Вот когда ужасные весы добра и зла призвали Жана Кальме на свои чаши. Он поднял глаза от стола с осколками, куда капала его кровь, и увидел целую толпу юных надсмотрщиков, следивших за ним. Стекла очков зловеще поблескивали над мерзкими бородками пророков, курчавые волосы фарисеев ниспадали на плечи. И весь этот ареопаг сверлил его взглядом, изучал, оценивал, взвешивал; вот сейчас судьи огласят жестокий приговор, который будет непрестанно звенеть в обезумевшей голове Жана Кальме. Ужасные слова отца! Ибо драма заключалась именно в этом: молодые люди превратились в строгих отцов; хуже того — в глубине смятенного сознания он понимал, что это и есть его отец, доктор, тиран, деспот, которого скандал вызвал из небытия после долгих недель счастливого, легкого покоя. Как будто сам Жан Кальме специально начал вопить, чтобы вернуть отца из мрака заключения, где он пребывал все эти пять недель. Как будто он внезапно ощутил острую вину за эту ссылку, как будто он вторично убил отца, позабыв его, изгнав из мыслей и снов, закрыв ему доступ в гимназию и к Кошечке, безжалостно ввергнув в багровое пламя крематория, в холодную тесную каменную урну. Но доктор отомстил за себя, он взломал запоры, разбил решетки, вырвался из колумбария, и вот его грузный призрак, его тяжелая поступь, его жирное красное лицо, его шляпа набекрень и толстое пальто, его жестокие глаза, его вонючая сигара, его запах вина, его хозяйский голос, его садистская любовь к преследованию, его крики, его презрение, его гнев разом обрушились на сына, точно мощный ураган! Раздавленный, уничтоженный, Жан Кальме смотрел на своего палача, возглавляющего трибунал из его учеников. Струйка крови щекотала его подбородок, словно грязный поцелуй, но он не осмеливался ни коснуться ранки, ни встать, ни уйти.
Все это продолжалось каких-нибудь сорок пять секунд.

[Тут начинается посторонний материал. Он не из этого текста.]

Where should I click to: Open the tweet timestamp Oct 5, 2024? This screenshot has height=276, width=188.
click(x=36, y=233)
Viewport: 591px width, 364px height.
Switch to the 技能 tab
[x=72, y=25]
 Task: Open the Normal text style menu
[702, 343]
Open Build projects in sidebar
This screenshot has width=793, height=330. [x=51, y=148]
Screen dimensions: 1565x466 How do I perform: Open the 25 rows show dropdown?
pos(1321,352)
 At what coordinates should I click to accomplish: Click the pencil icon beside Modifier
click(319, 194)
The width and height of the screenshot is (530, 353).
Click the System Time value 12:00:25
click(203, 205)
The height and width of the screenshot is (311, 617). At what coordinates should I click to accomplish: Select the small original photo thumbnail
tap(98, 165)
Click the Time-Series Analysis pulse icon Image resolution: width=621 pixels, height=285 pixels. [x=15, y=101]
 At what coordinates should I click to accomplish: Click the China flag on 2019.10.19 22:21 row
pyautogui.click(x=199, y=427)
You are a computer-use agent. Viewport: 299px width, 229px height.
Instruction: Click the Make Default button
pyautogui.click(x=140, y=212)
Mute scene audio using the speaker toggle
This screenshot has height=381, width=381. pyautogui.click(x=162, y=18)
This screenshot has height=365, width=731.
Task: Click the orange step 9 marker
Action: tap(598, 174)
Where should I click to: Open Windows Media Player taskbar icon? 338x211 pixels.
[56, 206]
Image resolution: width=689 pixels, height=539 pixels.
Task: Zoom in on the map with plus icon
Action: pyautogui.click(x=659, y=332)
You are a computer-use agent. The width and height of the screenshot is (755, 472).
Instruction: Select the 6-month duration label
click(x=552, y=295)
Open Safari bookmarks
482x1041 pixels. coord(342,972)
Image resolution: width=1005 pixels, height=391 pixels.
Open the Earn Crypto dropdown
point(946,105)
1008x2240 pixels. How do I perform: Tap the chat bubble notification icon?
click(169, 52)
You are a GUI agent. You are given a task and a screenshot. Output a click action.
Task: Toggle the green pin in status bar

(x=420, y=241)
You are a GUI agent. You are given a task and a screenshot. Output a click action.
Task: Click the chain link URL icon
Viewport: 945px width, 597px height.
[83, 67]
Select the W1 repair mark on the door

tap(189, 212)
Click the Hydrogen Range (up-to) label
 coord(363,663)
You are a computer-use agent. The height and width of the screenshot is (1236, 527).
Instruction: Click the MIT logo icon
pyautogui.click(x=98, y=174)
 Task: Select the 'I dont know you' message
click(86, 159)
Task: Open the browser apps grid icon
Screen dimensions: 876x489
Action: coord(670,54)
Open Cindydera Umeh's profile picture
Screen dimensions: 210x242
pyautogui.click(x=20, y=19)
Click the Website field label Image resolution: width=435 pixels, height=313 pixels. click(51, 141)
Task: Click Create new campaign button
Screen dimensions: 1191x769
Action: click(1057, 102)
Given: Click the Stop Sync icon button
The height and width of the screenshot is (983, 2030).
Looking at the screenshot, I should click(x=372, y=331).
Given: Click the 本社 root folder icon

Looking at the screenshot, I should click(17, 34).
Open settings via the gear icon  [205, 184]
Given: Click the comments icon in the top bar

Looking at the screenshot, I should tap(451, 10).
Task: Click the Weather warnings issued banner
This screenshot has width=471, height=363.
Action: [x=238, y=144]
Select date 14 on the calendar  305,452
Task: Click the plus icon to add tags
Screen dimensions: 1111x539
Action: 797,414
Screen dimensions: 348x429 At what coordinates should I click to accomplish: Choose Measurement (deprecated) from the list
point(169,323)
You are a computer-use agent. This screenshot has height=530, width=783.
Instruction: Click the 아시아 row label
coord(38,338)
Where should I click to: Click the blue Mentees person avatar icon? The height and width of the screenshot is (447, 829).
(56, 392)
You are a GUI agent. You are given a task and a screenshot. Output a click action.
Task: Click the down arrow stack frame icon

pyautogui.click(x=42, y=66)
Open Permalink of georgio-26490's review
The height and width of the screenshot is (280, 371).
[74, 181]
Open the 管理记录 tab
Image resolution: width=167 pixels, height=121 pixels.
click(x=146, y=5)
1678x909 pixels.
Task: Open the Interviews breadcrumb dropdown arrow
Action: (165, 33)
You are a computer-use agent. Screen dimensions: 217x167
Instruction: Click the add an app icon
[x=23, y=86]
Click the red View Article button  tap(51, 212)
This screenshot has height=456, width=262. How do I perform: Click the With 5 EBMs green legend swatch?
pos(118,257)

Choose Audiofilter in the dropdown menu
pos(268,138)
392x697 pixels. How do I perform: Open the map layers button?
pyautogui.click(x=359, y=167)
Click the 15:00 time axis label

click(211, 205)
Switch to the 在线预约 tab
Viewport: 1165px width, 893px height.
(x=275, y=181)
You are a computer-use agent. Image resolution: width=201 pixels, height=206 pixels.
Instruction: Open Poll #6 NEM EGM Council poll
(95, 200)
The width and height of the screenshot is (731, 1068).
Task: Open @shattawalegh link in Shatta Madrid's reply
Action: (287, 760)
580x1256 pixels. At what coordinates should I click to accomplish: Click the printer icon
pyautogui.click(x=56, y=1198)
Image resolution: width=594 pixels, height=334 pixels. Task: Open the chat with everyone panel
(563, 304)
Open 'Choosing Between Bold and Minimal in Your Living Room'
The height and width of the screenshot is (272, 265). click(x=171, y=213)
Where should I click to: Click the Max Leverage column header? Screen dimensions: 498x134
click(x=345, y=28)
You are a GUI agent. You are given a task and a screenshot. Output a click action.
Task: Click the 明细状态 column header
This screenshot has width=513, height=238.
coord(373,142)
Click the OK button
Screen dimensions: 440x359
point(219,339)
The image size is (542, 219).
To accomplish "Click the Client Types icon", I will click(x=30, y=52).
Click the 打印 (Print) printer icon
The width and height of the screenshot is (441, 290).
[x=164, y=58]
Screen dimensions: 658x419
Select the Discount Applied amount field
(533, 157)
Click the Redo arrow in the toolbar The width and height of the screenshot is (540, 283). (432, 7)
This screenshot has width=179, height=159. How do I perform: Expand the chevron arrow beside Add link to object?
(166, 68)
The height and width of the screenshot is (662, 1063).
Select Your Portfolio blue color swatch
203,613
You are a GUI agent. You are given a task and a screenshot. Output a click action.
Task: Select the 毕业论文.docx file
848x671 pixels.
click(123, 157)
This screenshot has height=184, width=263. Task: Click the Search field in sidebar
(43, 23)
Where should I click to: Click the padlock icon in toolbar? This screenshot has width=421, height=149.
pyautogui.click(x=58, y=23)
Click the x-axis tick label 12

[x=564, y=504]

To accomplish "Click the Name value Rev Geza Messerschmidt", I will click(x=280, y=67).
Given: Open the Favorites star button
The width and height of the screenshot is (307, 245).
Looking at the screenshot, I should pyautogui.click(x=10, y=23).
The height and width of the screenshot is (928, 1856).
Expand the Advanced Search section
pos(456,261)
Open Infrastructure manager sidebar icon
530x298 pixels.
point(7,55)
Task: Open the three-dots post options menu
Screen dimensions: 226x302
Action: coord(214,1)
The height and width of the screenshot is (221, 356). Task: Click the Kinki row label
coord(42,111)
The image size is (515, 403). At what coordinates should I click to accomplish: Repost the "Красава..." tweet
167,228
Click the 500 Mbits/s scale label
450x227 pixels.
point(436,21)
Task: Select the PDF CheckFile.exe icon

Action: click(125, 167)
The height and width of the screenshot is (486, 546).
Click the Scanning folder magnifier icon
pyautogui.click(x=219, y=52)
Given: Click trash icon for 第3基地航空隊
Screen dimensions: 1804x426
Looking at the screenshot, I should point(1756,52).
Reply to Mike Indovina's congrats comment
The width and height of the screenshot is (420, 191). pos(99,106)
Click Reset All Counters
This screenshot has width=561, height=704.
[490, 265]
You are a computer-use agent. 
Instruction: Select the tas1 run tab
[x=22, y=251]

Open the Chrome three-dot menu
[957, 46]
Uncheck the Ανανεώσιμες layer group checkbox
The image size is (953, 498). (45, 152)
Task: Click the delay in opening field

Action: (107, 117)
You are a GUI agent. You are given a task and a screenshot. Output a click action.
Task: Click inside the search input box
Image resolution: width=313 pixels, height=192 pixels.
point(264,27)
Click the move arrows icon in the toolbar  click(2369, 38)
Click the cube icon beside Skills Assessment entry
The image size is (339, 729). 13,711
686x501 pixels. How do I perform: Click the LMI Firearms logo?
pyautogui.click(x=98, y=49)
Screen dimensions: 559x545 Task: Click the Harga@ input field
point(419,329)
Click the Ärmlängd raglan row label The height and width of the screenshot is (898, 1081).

Официантка уносила на подносе битую посуду, бармен менял скатерть, в зале снова зазвучали разговоры. Кошечка вынула из своей круглой корзиночки бумажную салфетку и принялась вытирать кровь со щеки и подбородка Жана Кальме; теперь лица бородатых юношей и распущенные волосы девушек выглядели вполне мило и невинно, вечернее солнце постепенно багровело, разводя пожар на крышах домов, на мосту, на шпилях собора. Открыв портмоне, Кошечка спокойно выкладывала монеты на стол. Затем она встала, Жан Кальме тоже поднялся, вдвоем они пересекли зал, открыли дверь, вышли на Университетскую улицу. Все, как вчера. Как раньше. Они поднялись в ее комнатку. Сели на кровать с золотистым покрывалом, выпили кофе из кукольных чашечек. И вот наконец впервые они ложатся рядом, под плакатом, молча, спокойно дыша, и время обволакивает их, как нежный мех, и оранжевый свет льется сквозь стекло затворенного окна, и слышен звон соборных колоколов, отбивающих шесть часов, и долго еще после того, как они смолкли, эхо мечется средь каменных стен, в коридорах и дворах, в садах и криптах старого города. В комнате стоит кровать, на кровати недвижно лежат двое — молодой человек с длинной царапиной на подбородке и девушка с пламенеющей гривой волос. Они не шевелятся. Они слушают свое дыхание. Так проходит четверть часа.
Свет в окне меркнет: из кровавого становится розовым, пепельно-розовым, пепельным, точно рдеющие угли, которые гаснут, превращаясь в серую золу.
— Мне холодно, — сказал Жан Кальме. Приподняв накидку, он проскальзывает в постель и кутается в шерстяное одеяло.
Кошечка делает то же самое, прижимается к нему. Им тепло под пушистым одеялом, оно по-матерински ласково греет их, укрывает от внешнего мира, соединяет. Они знают это и не двигаются. Лежат с закрытыми глазами. Жан Кальме не борется с подступающей дремотой.